■ THE PROBLEM
In the pledge agreement excerpt, list every party that is referred to by a capitalized name, in order of first appearance.

■ PAGE EXCERPT
In order to induce the Pledgee to provide or continue to provide
the
financial accommodations described in the Securities Purchase
Agreement and to
secure the Companies' obligations and indebtedness to Pledgee,
Pledgor has
agreed to pledge and grant a security interest in the collateral
described
herein to the Pledgee on the terms and conditions set forth
herein.
NOW, THEREFORE, in consideration of the premises and for other good
and
valuable consideration the receipt of which is hereby acknowledged,
the parties
hereto agree as follows:
1. DEFINED TERMS. All capitalized terms used herein which are
not
defined shall have the meanings given to them in the Securities
Purchase
Agreement.

(Entries from a data source)
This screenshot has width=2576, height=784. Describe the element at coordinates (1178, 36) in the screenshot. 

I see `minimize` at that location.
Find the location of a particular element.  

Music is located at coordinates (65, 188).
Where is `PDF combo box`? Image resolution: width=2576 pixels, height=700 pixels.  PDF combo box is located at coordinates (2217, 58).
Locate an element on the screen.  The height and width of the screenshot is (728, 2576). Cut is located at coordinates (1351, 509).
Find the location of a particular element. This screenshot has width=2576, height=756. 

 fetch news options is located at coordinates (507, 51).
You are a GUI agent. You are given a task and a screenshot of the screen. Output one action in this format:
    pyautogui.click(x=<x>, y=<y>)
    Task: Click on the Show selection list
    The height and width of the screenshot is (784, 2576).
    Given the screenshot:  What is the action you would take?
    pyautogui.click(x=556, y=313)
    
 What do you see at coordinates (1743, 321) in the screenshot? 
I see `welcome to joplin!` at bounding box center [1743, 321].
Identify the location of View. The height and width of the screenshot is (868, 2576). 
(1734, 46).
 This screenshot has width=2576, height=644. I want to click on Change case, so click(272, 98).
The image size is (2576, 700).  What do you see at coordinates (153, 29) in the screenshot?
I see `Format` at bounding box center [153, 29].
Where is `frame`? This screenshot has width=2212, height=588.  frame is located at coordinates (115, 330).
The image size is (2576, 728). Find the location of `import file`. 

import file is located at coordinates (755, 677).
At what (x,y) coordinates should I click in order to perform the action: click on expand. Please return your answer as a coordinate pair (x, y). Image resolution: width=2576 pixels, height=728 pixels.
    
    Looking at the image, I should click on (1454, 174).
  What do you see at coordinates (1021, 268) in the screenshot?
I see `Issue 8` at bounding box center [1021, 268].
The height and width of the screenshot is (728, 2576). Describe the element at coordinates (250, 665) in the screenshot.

■ PROBLEM SOLUTION
Pledgee, Companies, Pledgor